A lot of smart people have said it: Albert Einstein. Aristotle. William Faulkner. Wallace Stevens even chose those three words to title a poem—“Life is Motion.”
For those of us actively engaged in the process of aging, perhaps the National Institute on Aging said it most relevantly: “Being physically active is one of the best things you can do for your health.”
Defining what “physically active” means is key. Your physical activity may be riding a bike, swimming laps or jogging vigorously, but someone else’s might be simply getting up and moving about a room with regularity or tightening abdominal muscles for 30 seconds as they sit. Whatever the level of activity, here’s the quote we all need to remember, this one from Arthur Ashe: “Start where you are. Use what you have. Do what you can.”
Some physical activity is better than none. Start slowly and build up. Reduce the amount of time you spend in your chair each day. The CDC recommends 150 minutes of physical activity a week. That’s 30 minutes a day, five days a week. For light activity, such as stretches or leg raises, hold for three breaths and repeat 10 times. It’s totally doable.
What’s in it for you?
Those 30-minute sessions are priceless—and no need to go to a gym to get results and benefits.
1) Exercise is one of the best ways for older adults to maintain independence. A Harvard Medical School blog says regular exercise promotes an older adult’s ability to walk, bathe, cook, sit, dress and more.
2) Exercise improves balance—especially important to older adults since we’re more likely to fall. Regular exercise can reduce the risk of falling by 23%.
3) Exercise increases energy. You might think it would make you more tired, but being active gives you energy.
4) It helps reduce the risk of certain diseases and ailments that come with age: high blood pressure, heart disease, osteoarthritis, osteoporosis, diabetes.
5) Exercise promotes a sense of well-being. Even a little promotes the release of endorphins, to improve mood and ward off depression.
6) It improves brain function. The Alzheimer’s Research and Prevention Foundation says regular exercise may reduce the risk of developing Alzheimer’s or dementia by up to 50%!
7) It helps muscles grow stronger so you can continue your day-to-day activities as you age.
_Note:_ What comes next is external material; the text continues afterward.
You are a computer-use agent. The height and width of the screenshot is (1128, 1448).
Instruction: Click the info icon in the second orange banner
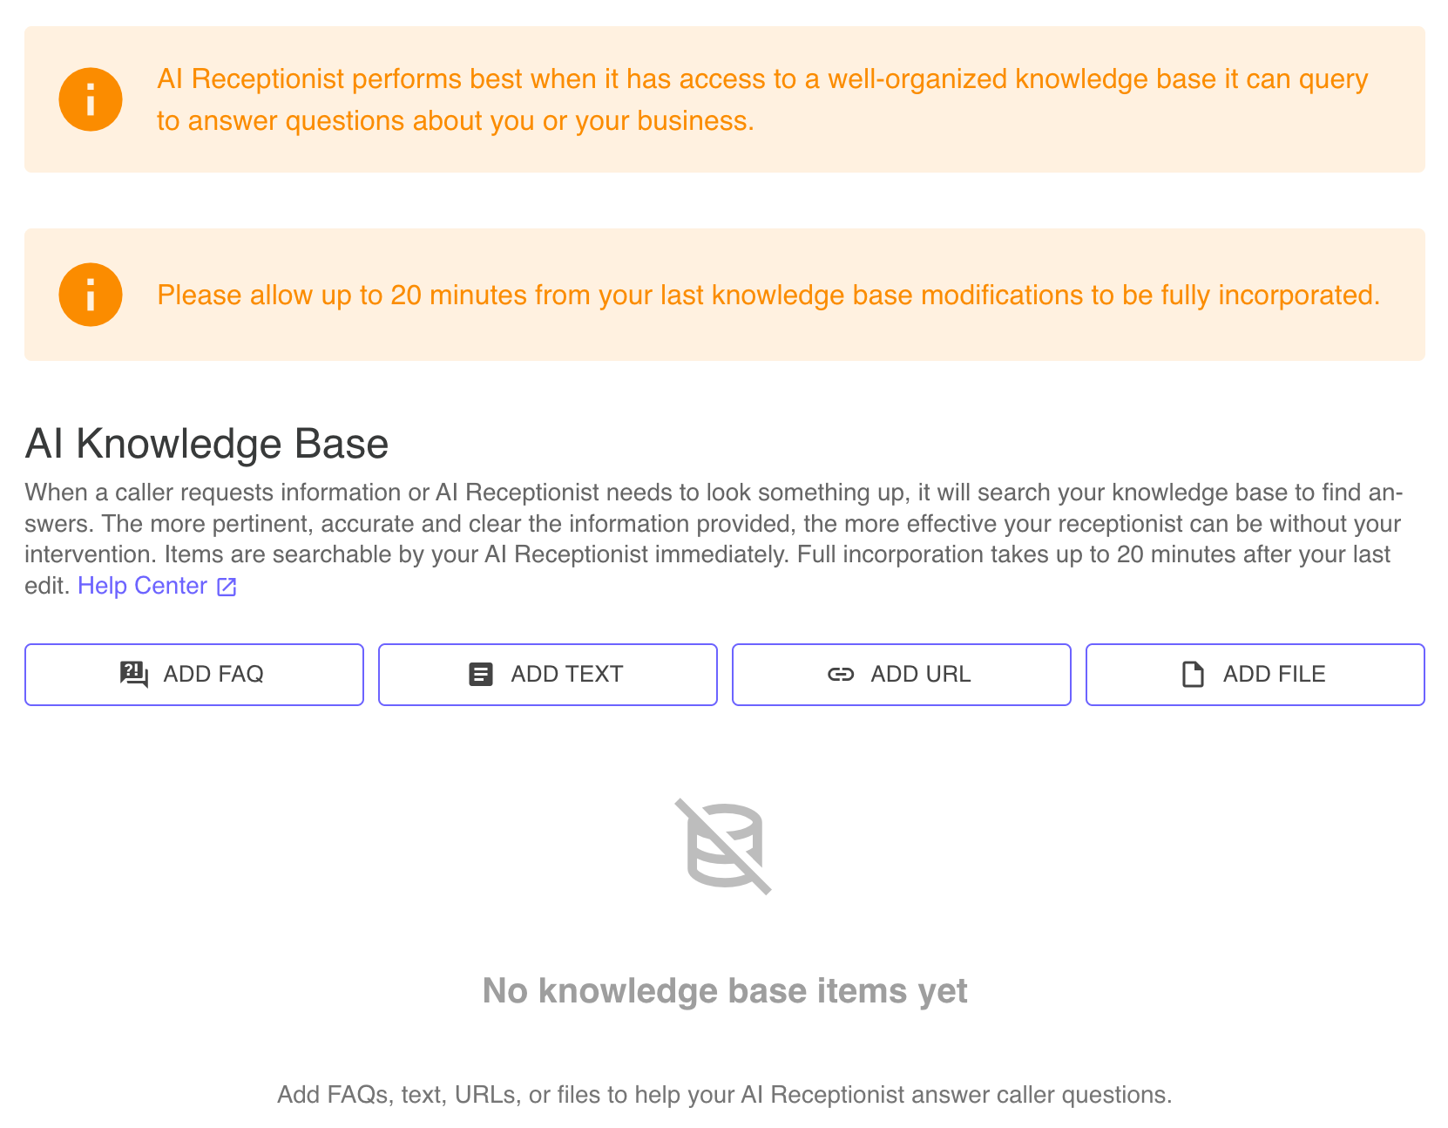pos(90,294)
8) Exercise helps build stronger bones. We lose bone mass with age; weaker bones are less able to handle weight and impacts.
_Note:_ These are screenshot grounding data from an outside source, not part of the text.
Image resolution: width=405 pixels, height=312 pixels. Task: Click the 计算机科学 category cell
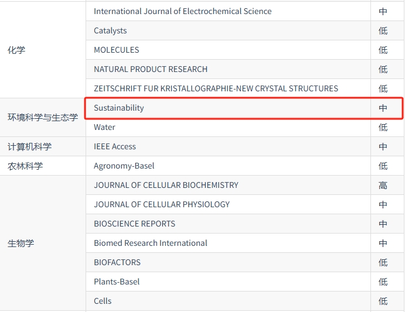point(29,146)
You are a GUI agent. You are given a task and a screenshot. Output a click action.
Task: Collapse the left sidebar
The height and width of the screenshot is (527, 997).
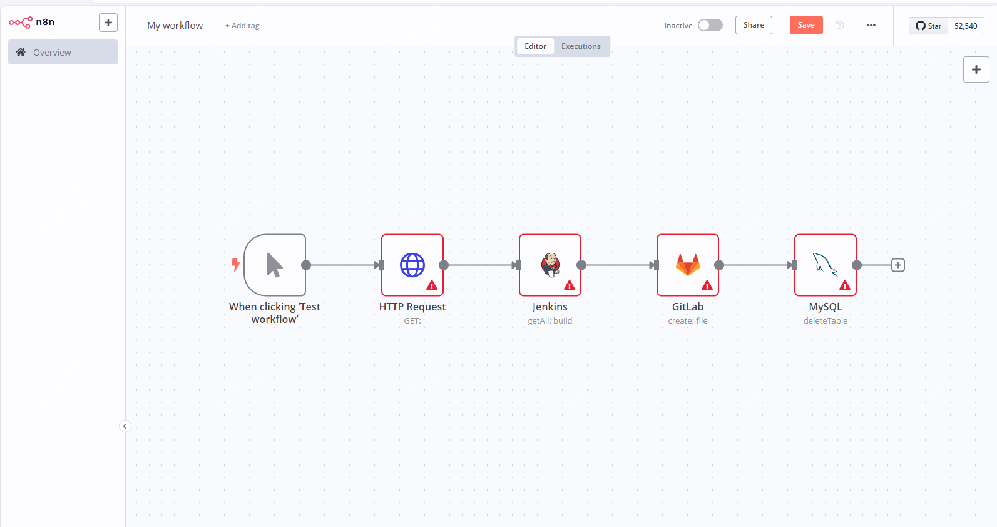pyautogui.click(x=125, y=426)
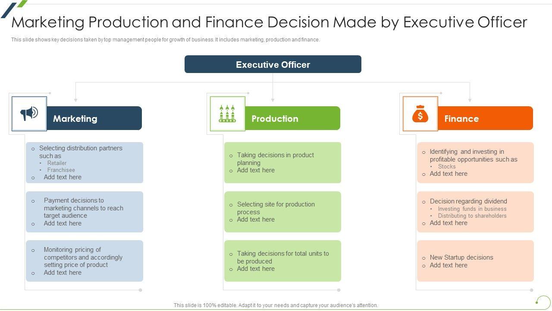This screenshot has width=552, height=311.
Task: Select the production site selection box
Action: pos(282,212)
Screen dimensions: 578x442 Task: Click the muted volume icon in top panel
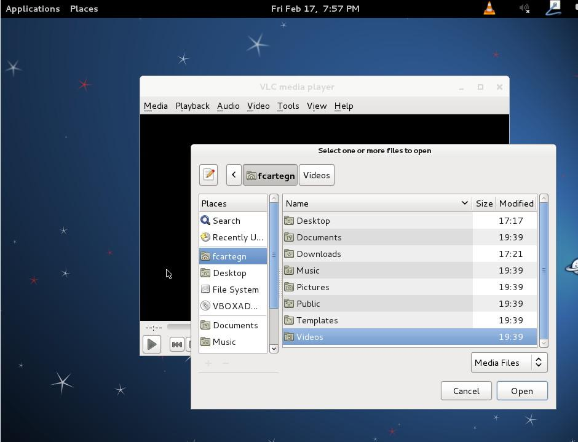pyautogui.click(x=524, y=9)
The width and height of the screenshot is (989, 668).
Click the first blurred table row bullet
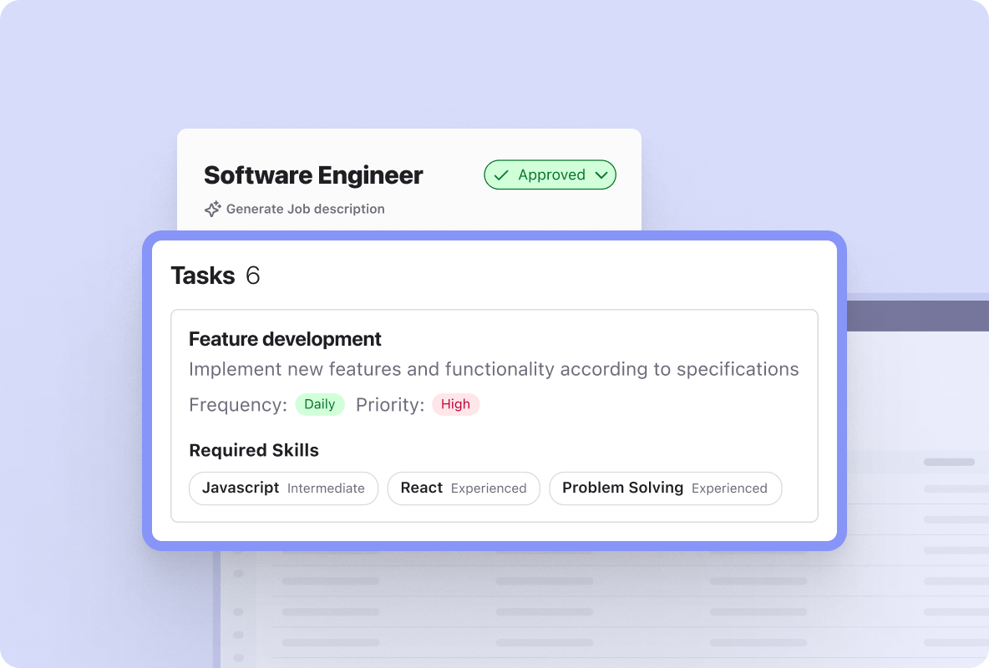click(x=238, y=574)
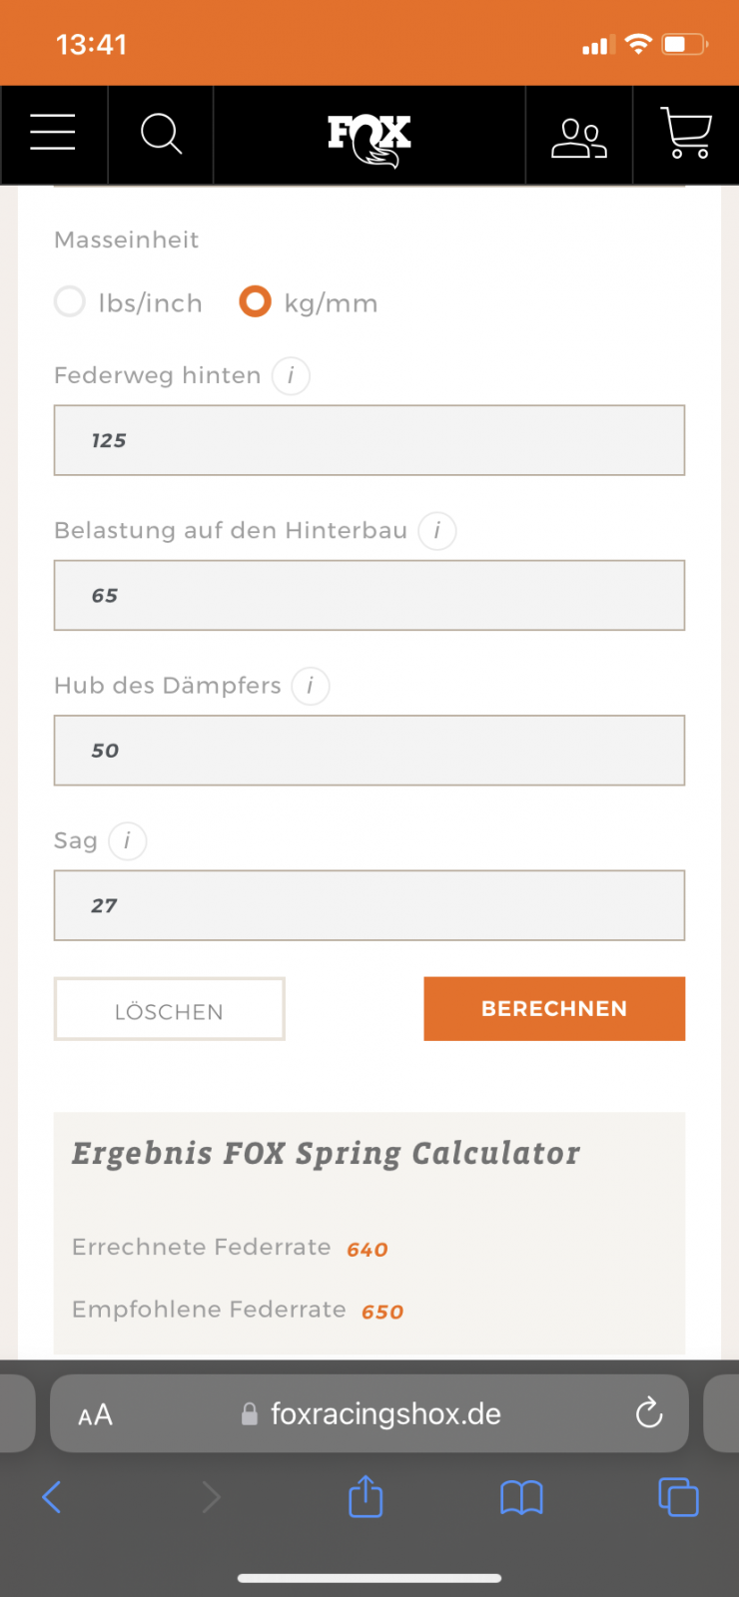Open Safari share sheet
Viewport: 739px width, 1597px height.
pyautogui.click(x=366, y=1496)
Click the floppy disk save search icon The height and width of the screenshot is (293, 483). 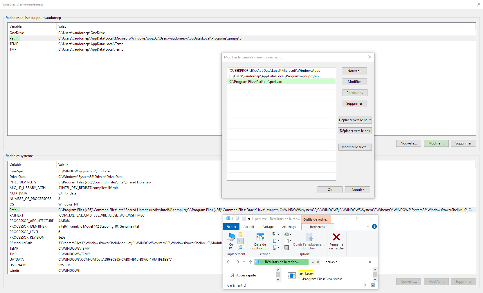[x=287, y=247]
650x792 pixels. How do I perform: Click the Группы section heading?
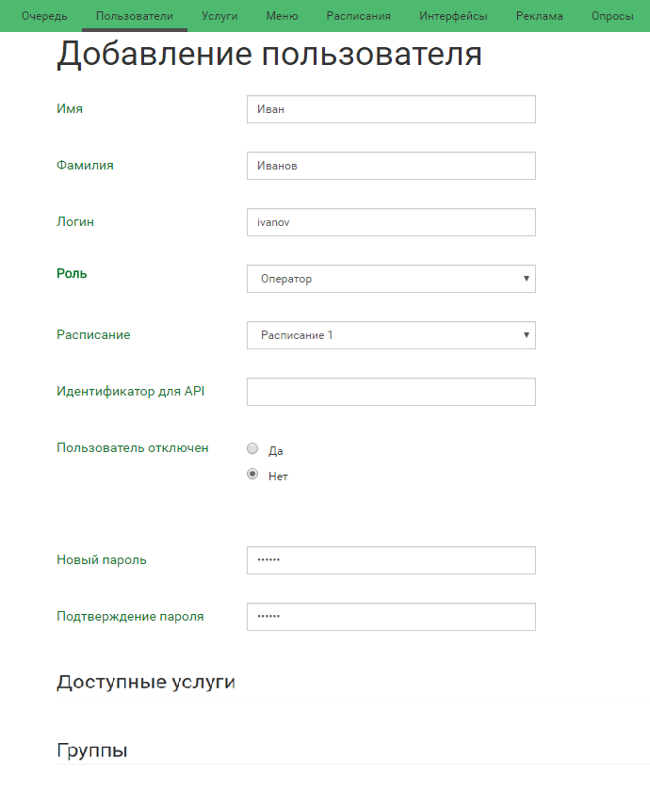(92, 751)
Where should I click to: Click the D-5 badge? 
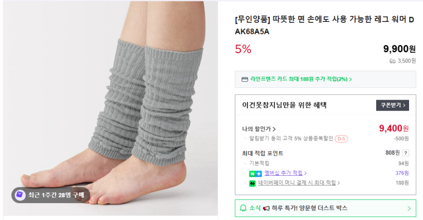(x=341, y=139)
9) It reduces stiffness and can help increase mobility. (Stationary cycling is one of the best mobility exercises for the elderly, without the risk of actual biking.)
10) Exercise helps strengthen your immune system. You can more easily, more quickly, overcome infections and viruses, as well as recover from illness or injury.
First, do no harm
Check with your doctor if you’re over 50 and not used to exercising. Confirm that it’s safe for you to exercise, ask about physical limitations and get suggestions for what kind of exercise might help you most.
Start slow and warm up. Do not exercise if dizzy, short of breath, nauseated, or have had recent surgery.
Drink water. If you’re even moderately exercising, drink water before, during and after (the sweat process doesn’t always work as well in older adults).
Wear appropriate clothes—loose, comfortable clothing and sturdy shoes with good arch support. Choose shoes designed for your purpose, ones with good balance or ones that absorb shock. If you’re walking, get walking shoes.
Don’t stop now
If you’re now considering moving around more, exercising a bit more, then consider these ways to stay motivated:
- Make it fun. Do things you already enjoy; just pick up the pace.
- Don’t repeat the same exercises every day. Variety keeps you interested.
- Exercise during a convenient time of day. Combine it with a household chore. If you can’t do 30 minutes, do three ten-minute sessions.
- Get an exercise buddy. Make exercising a social action.
- Measure your successes and reward yourself. Buy something you’d enjoy, get a massage.